# [Text for analysis]
Fine-tuning large language models (LLMs) is often limited by the memory available on commodity GPUs. Parameter-efficient fine-tuning (PEFT) methods such as QLoRA reduce the number of trainable parameters, yet still incur high memory usage induced by the backward pass in the full model. We revisit Ladder Side Tuning (LST), a rarely explored PEFT technique that adds a lightweight side network, and show that it matches QLoRA's compute scaling slope while cutting peak memory by 50\%. Across different downstream benchmarks spanning natural language understanding, mathematical and LLM-critic tasks, LST has competitive performance with QLoRA's accuracy on average while being much more memory-efficient. This efficiency enables fine-tuning of 7B-parameter models on a single 12 GB consumer GPU with 2k-token contexts, requiring no gradient checkpointing\textemdash conditions under which QLoRA exhausts memory. Beyond memory efficiency, we also establish scaling laws showing that LST scales similarly to QLoRA. We exploit Ladder's architectural flexibility by introducing xLadder, a depth-extended variant that increases effective depth via cross-connections and shortens chain-of-thought (CoT) at fixed parameter count. Ladder is strong when memory is the bottleneck; xLadder builds on this by enabling deeper reasoning without additional memory overhead.

翻译：大型语言模型（LLM）的微调常受限于商用GPU的可用内存。参数高效微调（PEFT）方法如QLoRA减少了可训练参数数量，但仍因完整模型的反向传播过程而产生高内存占用。我们重新审视了较少被探索的PEFT技术——阶梯侧调优（LST），该方法添加了一个轻量级侧网络，并证明其在计算扩展斜率上与QLoRA相当，同时将峰值内存削减50%。在涵盖自然语言理解、数学和LLM批判任务的不同下游基准测试中，LST平均达到与QLoRA相当的精度，同时内存效率显著更高。这种效率使得在单个12GB消费级GPU上，无需梯度检查点即可对70亿参数模型进行2k令牌上下文的微调——在此条件下QLoRA会耗尽内存。除了内存效率，我们还建立了扩展定律，表明LST的扩展方式与QLoRA相似。我们利用阶梯架构的灵活性，引入了xLadder——一种通过交叉连接增加有效深度、并在固定参数数量下缩短思维链（CoT）的深度扩展变体。LST在内存受限时表现优异；xLadder在此基础上实现了更深层次的推理，且无需额外内存开销。

# [Available data]
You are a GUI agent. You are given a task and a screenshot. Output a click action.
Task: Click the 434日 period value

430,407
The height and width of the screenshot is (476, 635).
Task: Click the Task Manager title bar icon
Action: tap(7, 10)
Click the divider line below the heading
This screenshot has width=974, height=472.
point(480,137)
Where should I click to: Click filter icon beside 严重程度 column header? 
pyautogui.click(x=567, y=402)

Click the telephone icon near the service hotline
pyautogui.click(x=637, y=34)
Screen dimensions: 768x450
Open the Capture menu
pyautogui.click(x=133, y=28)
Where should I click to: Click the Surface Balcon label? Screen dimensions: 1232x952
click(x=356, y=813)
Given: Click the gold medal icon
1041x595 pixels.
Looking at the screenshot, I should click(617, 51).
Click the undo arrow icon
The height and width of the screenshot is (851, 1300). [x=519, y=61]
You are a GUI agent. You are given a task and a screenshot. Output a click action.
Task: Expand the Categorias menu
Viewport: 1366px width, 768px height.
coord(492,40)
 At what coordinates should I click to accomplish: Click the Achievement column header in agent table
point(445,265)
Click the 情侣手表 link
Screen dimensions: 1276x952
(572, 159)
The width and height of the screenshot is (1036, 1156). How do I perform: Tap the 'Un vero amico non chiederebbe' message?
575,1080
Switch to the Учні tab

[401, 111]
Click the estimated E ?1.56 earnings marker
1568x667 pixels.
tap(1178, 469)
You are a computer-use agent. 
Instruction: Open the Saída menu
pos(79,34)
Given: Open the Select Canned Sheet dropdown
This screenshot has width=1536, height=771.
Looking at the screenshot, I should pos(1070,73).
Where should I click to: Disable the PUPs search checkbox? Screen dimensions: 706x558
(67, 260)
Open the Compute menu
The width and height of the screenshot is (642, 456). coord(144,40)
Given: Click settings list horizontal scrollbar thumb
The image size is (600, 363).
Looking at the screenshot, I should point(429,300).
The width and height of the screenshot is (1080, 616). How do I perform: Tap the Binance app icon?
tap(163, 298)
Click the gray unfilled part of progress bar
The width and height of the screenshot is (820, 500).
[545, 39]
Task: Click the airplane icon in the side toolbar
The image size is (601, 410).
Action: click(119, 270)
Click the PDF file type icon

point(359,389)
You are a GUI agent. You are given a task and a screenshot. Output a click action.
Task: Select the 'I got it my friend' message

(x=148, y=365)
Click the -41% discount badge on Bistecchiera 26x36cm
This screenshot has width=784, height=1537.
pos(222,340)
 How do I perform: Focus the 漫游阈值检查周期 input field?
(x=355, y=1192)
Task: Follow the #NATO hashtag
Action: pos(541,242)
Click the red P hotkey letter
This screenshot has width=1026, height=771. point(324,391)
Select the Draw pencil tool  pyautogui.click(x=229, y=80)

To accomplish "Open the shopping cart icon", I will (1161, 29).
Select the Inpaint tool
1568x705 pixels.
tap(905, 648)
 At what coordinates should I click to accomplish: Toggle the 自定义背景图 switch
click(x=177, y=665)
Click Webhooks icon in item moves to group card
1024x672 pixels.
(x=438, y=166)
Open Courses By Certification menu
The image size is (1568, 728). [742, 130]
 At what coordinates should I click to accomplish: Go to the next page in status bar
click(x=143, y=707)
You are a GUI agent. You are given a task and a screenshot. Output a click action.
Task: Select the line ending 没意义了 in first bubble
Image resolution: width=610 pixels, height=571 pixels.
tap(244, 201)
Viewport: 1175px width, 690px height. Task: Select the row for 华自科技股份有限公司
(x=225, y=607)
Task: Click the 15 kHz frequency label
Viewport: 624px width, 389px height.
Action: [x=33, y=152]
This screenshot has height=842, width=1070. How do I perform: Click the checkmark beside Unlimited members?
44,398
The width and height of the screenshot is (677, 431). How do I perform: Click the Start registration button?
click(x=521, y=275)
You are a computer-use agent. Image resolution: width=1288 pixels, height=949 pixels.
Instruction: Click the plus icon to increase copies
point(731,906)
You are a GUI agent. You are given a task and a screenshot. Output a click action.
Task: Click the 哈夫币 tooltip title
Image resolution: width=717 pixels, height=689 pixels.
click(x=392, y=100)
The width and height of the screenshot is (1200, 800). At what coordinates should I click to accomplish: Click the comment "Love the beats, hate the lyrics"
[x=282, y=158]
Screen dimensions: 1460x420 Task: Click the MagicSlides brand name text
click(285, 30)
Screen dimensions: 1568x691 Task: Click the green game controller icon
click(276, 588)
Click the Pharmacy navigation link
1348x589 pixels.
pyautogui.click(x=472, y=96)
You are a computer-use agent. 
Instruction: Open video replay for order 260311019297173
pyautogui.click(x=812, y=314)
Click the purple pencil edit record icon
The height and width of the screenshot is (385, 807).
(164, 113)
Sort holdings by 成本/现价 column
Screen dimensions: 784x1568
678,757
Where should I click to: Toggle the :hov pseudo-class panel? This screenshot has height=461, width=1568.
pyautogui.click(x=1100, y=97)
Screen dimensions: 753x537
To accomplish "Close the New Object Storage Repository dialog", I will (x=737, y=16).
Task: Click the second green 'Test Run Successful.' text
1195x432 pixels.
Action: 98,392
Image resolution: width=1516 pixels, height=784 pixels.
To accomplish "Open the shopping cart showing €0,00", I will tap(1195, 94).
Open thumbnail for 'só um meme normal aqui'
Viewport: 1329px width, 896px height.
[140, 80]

# [Work instructions]
Answer these questions from the text on Ladder Side Tuning:
(a) Which three kinds of tasks do the downstream benchmarks span?
(b) How much memory does the single consumer GPU have on which 7B-parameter models can be fine-tuned?
(c) What is the depth-extended variant of Ladder called?

# [Response to this exercise]
(a) Natural language understanding, mathematical, and LLM-critic tasks.
(b) 12 GB.
(c) xLadder.